Modi seizes the solemnity of the UNGA session to prioritise pandemic management as Imran Khan gets stuck on Kashmir

The United Nations General Assembly (UNGA) session this year is significant in more ways than one. It is the first virtual session, the first being held under the shadow of the pandemic and the first reset effort when de-globalisation and protectionism spin the narrative of the day as the world stands divided between polarities. It also happens to be the 75th anniversary of the august institution, and, therefore, a time to step back for member-countries and redefine their participatory role and contribution in a post-pandemic world. The theme is resonant of our times and at the same time loaded with possibilities, “The Future we want, the United Nations we need: reaffirming our collective commitment to multilateralism — confronting COVID-19 through effective multilateral action.” But Pakistan Prime Minister Imran Khan overrode the solemnity of the occasion and the geopolitical re-adjustment it demands by raising the Kashmir issue again and launching a diatribe against its changed status, ramming the same paragraphs of his earlier speeches. The world has accepted the constitutional space within which India abrogated Article 370 and has long turned a deaf ear to Khan’s persistent chorus. But that has not stopped him from trying to “internationalise” the issue, even at the risk of appearing petty in the middle of an unprecedented world crisis. India’s First Secretary in the Permanent Mission to the UN, Mijito Vinito, walked out when Khan started his rant and availing the right of response, made a pointed retort. As all the video speeches by world leaders had been pre-recorded, India did have an inkling of what was to come.

But Prime Minister Narendra Modi left the rebuttal to officials and himself claimed the high moral ground by highlighting India’s role as a “pharmacy to the world” while elaborating on its contribution to global cooperation against COVID-19 by aiding more than 150 countries. He also prioritised India’s role as a South-South development partner, especially in the context of the India-UN development partnership fund and reiterated the pledge to take on global terrorism. By highlighting India’s global commitment to welfare and respect of rule-based laws, he even negotiated a better role for India in the UN and sought reforms. This was a smart move, aligning India’s objectives with the world imperatives and dismissing Pakistan’s moves as unworthy of reaction from Modi himself. Khan’s provocation has clearly not worked up either opinions or compelled Modi to dignify that with a reaction. And except Turkey, which echoed similar concerns on Kashmir, there was no taker for Pakistan’s fresh tirade against us.
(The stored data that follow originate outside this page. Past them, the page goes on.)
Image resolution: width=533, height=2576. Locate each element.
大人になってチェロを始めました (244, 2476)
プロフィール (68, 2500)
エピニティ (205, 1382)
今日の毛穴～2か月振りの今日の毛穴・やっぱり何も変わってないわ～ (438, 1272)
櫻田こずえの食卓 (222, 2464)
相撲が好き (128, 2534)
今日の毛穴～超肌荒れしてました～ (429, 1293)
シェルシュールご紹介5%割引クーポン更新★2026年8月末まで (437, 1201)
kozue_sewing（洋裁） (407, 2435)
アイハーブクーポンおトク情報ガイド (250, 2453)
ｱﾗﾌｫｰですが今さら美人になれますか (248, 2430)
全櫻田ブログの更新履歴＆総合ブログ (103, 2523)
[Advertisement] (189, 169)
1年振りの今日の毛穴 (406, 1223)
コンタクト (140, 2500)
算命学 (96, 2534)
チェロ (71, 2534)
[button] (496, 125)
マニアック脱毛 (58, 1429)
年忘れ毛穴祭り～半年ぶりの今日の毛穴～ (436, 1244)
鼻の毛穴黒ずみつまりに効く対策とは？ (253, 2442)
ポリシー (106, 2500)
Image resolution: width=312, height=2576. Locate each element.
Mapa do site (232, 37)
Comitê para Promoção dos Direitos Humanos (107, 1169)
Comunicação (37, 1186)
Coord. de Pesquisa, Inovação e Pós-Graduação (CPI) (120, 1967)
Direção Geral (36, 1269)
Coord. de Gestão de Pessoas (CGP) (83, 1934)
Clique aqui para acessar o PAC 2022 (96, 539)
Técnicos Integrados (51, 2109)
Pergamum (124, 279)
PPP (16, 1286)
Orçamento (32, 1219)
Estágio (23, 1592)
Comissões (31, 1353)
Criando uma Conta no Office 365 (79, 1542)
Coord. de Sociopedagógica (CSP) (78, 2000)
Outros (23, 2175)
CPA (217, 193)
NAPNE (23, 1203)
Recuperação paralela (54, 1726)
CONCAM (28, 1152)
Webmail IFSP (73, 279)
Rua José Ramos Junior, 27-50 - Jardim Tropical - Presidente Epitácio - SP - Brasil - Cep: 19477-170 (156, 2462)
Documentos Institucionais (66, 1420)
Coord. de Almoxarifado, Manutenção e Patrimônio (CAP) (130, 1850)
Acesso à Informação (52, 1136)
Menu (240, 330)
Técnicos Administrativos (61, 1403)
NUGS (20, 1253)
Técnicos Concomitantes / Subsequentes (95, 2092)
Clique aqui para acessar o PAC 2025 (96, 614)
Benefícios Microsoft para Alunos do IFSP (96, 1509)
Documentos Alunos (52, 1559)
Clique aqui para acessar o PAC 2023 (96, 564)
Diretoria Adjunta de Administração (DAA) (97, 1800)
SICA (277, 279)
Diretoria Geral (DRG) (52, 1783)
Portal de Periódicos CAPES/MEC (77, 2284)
That, too, because the latter has convinced the former that together they need to set the agenda for a neo-Islamic world as modern nations, considering the Arab world had accepted India and had been co-opted by the US to establish a working relationship with Israel.

Running promptly out of alliances and friends, and given the US’ pro-India tilt, Pakistan is progressively getting aggressive on territorial gains for itself. It desperately wants to legitimise its illegal hold on Kashmir to counter India’s abrogation of Article 370. That’s the reason why it announced elections for the legislative assembly of Gilgit-Baltistan on November 15.

Of course, India has protested against this forced conversion of a military occupied territory into an autonomous political entity but the fact is Pakistan wants to justify it as a reaction to India’s move and is hoping to internationalise the issue once again. Besides, elections would also give legitimacy to the China-Pakistan Economic Corridor, which runs through Gilgit-Baltistan, thereby riling up India further. This follows its earlier declaration to redraw its maps and appropriate what it fancifully feels India owes it, parts of Kashmir, Ladakh and Junagadh in Gujarat. This is not backed by any credible reasoning, support groups, historical reasoning or legal validity. That’s why Pakistan’s cartographic offensive seems part of a larger Chinese design in the region and not just its independent move as it clearly shows that Kashmir shares a border with China. Held off by India on Ladakh that seems to have driven a wedge in China’s greater plan to control the Karakoram by squeezing us with salami-slicing, Pakistan’s territorial claims are clearly intended to exhaust our capacities and opening up a second flashpoint along our borders.

Pakistan is simultaneously heating up the Line of Control (LoC); its ceasefire violations and infiltration bids have gone up by about 60 per cent this year. If recent reports are to be believed, then the Chinese have had a series of meetings with their Pakistani counterparts in Gilgit-Baltistan and have been aiding Pakistan clandestinely to revive old terror networks against India. Chinese drones have been deployed for surveillance missions along the LoC. Debt-trapped by China, Pakistan forgets that such unilateralism will beget unilateralism from the Indian side as well. And hurt its interests. The new map is nothing but an adventurist version of its 1947-48 map and negates all bilateral agreements that came after it, including the 1972 Shimla Agreement. What then would be the cascading impact on all subsequent treaties, like those on water-sharing? What about our valid land claims? Pakistan doesn’t realise that its Kashmir strategy is not working anymore and exported militancy is tiring out in the Valley. And China may use it for posturing but apart from niggling India with its proxy, will delink itself and go for a one-on-one strategic engagement with us for its larger concerns. Pakistan has misread its transactional and inscrutable all-weather friend.